The router is not only the small box that gives access to the Internet. Through software errors or incorrectly configured interfaces, the domestic router can also become the gateway to hacking and thus to the security risk.
There is no absolute security against hacker attacks, but every user can significantly improve his protection against the misuse of his Internet and telephone connections. The Federal Office for Information Security (BSI) provides tips:
1. Keep the operating system up to date
Also, a router has an operating software. Updates bring new functions and plug security gaps. Therefore, if possible, you should enable automatic updates in the router menu or check for updates regularly on the settings page of the router.
2. Switch off remote access
Many routers offer, for example, to connect connected hard disks to the Internet. This handy feature can be an attack point for attackers and should be disabled in the Settings menu, as well as all unused functions of a router. A security test of the specialist portal “Heise online” shows which remote access options are active on the router.
3. Configure wireless router using a cable connection
Even if it is more convenient with WLAN – to set up before the first commissioning and for all maintenance work you should connect your computer to the router by LAN or USB cable.
4. Change the WLAN password immediately
Preset WLAN passwords are insecure, they can be guessed and cracked. Therefore users should assign their own complex password with at least 20 characters. If it is not changed, there is a risk that attackers can read out the password specified by the manufacturer, for example with the help of special apps. When changing, you should also check if secure WPA2 encryption is enabled.
5. Change administrator password
The password used to enter the device’s sensitive setup menu is often the same for many or all routers from a manufacturer. Or the password protection is not activated at all. Here you have to set an individual, secure password.
6. Change the network name
Users should give their WLAN a new network name (SSID) because the default is often manufacturer name and device type, which could be exploited by unauthorized users. The new SSID should have no relation to the owner of the Internet connection, ie, no surname, street, place or similar.
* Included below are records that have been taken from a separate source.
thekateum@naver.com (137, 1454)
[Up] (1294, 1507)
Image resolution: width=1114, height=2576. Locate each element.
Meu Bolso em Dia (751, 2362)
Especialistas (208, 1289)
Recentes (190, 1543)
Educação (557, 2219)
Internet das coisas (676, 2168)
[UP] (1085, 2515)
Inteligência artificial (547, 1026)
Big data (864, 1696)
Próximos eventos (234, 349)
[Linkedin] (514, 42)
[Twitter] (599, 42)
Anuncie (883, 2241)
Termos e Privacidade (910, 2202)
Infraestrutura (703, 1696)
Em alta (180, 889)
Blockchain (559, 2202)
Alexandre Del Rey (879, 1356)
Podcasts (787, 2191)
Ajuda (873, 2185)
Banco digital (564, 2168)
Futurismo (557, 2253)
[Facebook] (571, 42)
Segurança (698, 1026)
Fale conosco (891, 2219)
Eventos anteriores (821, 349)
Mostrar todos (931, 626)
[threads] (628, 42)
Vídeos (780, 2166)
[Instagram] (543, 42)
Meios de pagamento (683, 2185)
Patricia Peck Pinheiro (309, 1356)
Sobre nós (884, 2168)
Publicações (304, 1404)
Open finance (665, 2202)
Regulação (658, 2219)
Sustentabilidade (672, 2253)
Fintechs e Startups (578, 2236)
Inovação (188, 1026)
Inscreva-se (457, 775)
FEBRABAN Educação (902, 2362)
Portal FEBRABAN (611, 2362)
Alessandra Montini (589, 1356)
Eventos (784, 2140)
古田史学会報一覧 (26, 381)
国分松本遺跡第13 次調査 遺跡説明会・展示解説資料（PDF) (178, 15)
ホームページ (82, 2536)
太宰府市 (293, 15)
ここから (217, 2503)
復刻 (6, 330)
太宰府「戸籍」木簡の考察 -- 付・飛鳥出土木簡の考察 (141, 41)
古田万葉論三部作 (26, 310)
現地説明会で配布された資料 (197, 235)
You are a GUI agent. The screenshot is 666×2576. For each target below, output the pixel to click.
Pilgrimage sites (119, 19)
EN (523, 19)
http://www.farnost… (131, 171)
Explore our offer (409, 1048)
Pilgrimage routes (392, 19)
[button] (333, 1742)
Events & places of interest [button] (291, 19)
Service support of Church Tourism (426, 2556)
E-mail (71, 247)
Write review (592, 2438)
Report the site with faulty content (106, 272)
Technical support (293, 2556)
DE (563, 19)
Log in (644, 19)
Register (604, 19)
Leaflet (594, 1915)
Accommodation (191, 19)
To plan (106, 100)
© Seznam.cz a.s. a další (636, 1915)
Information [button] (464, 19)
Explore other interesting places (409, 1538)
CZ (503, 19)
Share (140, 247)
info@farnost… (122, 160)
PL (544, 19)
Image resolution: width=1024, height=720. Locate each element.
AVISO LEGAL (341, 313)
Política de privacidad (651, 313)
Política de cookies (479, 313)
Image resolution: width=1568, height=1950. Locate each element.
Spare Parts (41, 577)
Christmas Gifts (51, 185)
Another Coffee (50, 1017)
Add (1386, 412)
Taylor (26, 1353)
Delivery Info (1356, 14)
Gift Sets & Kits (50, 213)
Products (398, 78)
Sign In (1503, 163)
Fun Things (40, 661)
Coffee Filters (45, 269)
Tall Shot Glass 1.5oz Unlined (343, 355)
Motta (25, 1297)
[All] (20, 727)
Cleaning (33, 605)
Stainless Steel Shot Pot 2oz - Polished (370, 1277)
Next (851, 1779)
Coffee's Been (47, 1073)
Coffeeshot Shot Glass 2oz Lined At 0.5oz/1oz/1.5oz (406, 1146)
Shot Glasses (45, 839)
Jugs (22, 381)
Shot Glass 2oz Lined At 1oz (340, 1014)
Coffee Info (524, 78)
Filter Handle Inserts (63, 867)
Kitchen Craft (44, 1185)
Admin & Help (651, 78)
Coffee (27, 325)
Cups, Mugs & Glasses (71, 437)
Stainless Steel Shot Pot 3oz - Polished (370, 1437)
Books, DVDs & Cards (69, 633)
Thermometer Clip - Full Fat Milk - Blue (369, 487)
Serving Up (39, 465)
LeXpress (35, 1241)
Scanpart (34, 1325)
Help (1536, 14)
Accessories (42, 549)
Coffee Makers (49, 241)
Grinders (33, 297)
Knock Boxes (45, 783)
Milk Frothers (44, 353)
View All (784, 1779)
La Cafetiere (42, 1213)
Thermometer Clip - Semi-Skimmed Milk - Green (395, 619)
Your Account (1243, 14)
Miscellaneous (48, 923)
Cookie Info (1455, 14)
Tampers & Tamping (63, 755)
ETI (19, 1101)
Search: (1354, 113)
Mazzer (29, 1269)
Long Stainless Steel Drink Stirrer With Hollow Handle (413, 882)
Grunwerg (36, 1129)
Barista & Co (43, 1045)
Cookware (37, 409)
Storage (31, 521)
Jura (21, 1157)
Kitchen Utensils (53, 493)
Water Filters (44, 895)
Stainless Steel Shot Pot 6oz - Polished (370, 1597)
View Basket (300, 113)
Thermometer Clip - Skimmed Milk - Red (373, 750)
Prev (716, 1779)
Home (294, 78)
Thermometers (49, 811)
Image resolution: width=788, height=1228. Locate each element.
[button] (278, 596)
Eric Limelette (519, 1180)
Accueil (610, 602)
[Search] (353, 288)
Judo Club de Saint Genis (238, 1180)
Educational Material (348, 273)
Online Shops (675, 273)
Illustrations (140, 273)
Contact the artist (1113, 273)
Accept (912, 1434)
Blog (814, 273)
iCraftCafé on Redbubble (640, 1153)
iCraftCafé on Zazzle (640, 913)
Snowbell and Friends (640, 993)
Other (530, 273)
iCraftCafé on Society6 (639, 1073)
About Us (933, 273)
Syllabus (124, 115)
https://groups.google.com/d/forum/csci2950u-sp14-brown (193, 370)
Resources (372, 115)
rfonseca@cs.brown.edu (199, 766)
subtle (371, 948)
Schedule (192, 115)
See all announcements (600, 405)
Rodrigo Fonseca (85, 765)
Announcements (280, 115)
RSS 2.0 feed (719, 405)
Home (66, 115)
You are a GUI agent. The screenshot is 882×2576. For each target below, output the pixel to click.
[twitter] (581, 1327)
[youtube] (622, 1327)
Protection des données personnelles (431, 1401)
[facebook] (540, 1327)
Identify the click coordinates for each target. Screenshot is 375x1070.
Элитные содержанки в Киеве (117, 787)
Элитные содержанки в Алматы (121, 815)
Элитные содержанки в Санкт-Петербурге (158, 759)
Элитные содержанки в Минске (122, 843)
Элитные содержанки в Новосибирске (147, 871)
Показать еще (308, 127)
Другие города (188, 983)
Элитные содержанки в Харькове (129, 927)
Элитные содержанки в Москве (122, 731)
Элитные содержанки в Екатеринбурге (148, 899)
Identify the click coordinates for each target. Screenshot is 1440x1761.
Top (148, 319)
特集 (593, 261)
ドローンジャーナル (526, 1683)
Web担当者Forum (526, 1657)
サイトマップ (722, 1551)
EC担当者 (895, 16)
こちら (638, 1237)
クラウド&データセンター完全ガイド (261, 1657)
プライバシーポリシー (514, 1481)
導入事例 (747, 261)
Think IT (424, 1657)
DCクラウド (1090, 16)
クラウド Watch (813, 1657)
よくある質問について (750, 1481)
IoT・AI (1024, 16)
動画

7. Call up the settings menu via https
The router menu can be accessed with any browser by entering the address specified by the manufacturer, such as 192.168.2.1 or fritz.box, in the address line. However, one should make sure that the menu is accessed via a secure connection. This is recognizable by the abbreviation “https”. While the settings are made, no further internet pages should be opened for security reasons.
8. WPS PIN off
“Wi-Fi Protected Setup” (WPS) is a standard for the simple setup of an encrypted WLAN network. WPS with a PIN that can be read on a sticker or a display on the device, but can be cracked quickly and should be switched off.
9. Do not start WLAN around the clock
Simple but effective is the security principle of disabling WLAN when it is not needed – at night, in the case of prolonged absence or on holiday. For what is not connected can not be attacked. In addition, many routers in the setup menu offer practical time circuits.
10. Also safe on the road
With free Wi-Fi, users are now able to surf in public, for example in hotels, cafés or department stores. Be careful, however, if there are several similar entries in the list of available networks. Previously, the magazine warns “Computerbild”. Fraudsters could offer their own hotspots with such names to get confusion with passwords or other private data. Therefore better ask the provider, as the correct WLAN is called.